● **Records from a collection**
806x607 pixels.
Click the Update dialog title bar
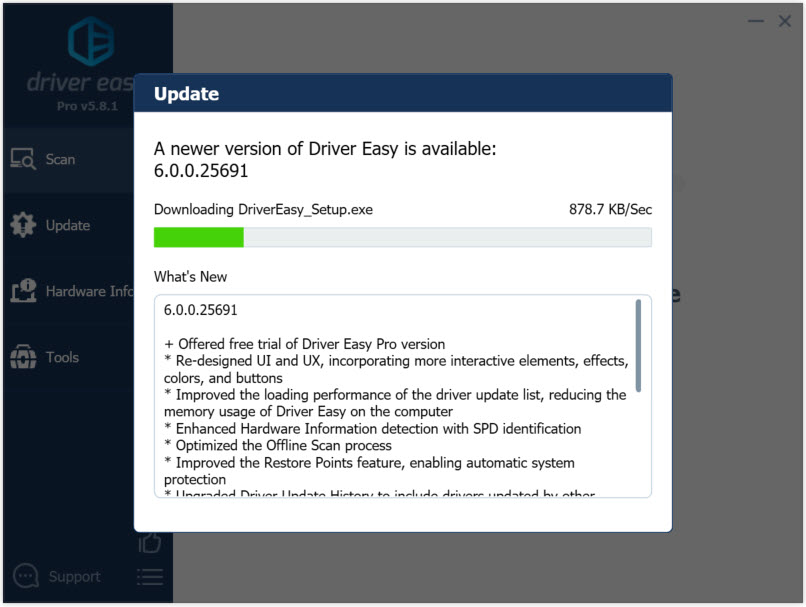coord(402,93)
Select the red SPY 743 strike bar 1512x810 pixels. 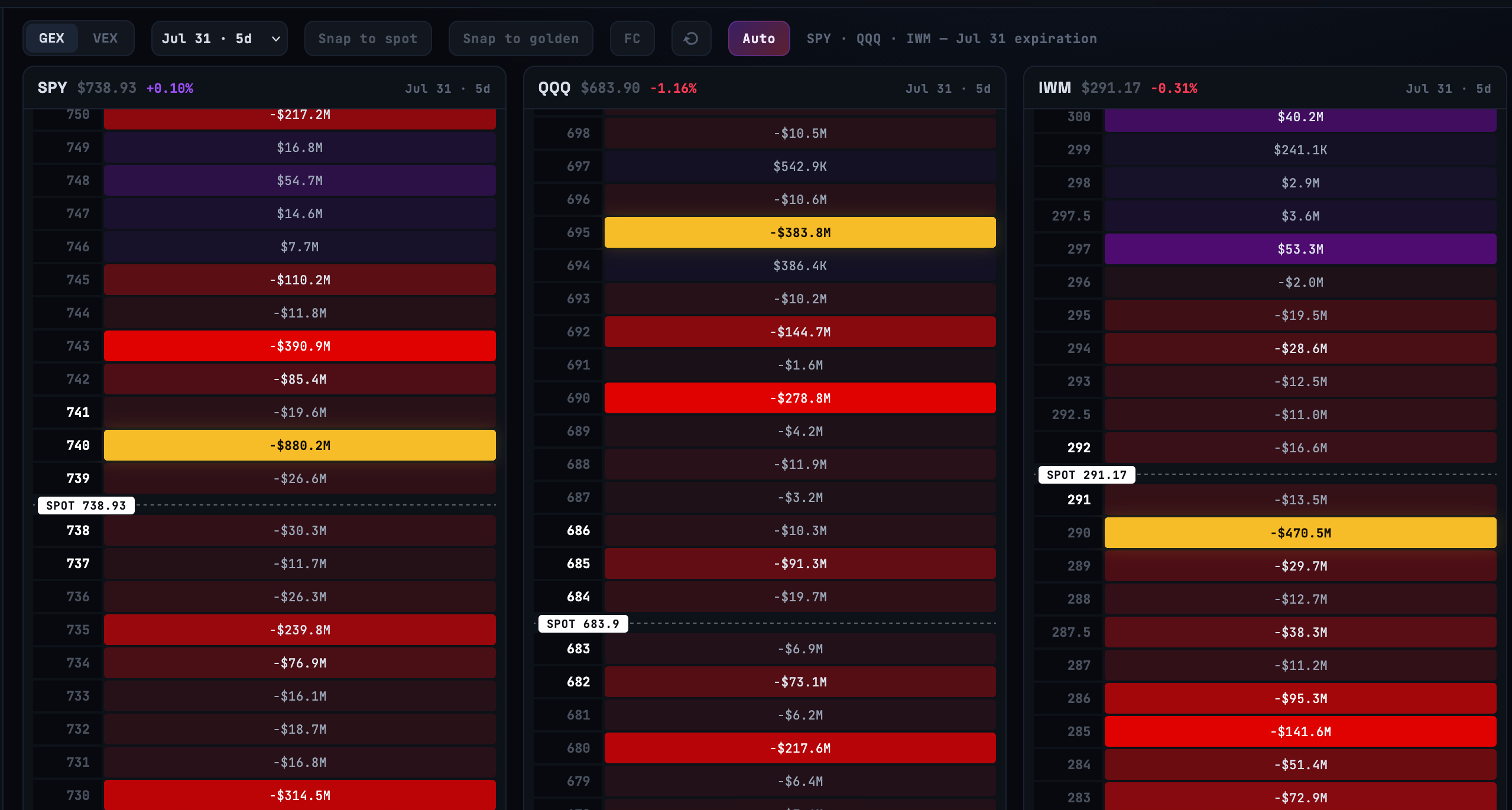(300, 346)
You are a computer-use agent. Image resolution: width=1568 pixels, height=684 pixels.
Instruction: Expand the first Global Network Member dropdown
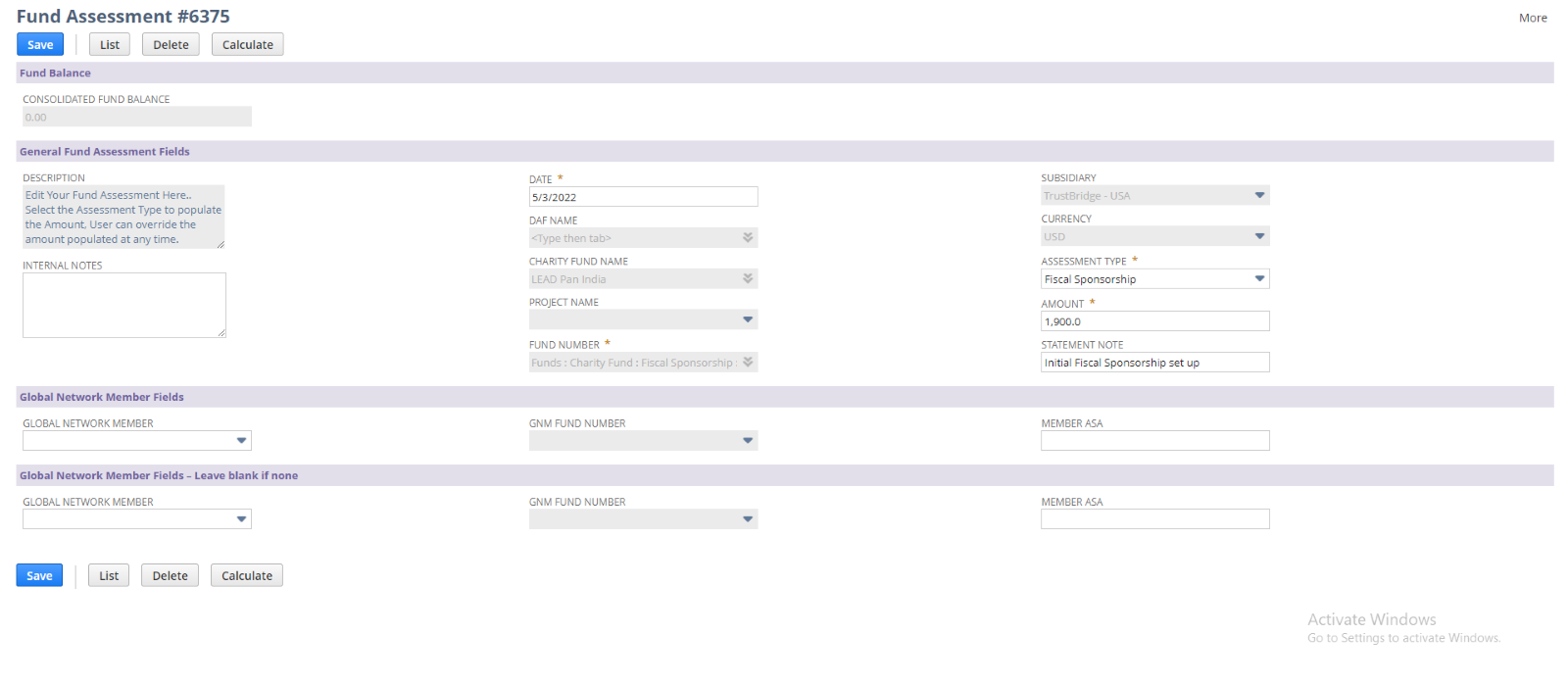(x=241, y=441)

● **PROBLEM TO SOLVE**
Copy the records again word for word, starting at the line that contains "You are a computer-use" and stopping at the end of the records. Leave the pictures out of your answer.

● **SOLUTION TO THIS EXERCISE**
You are a computer-use agent. Image resolution: width=1568 pixels, height=684 pixels.
Instruction: Expand the first Global Network Member dropdown
(x=241, y=441)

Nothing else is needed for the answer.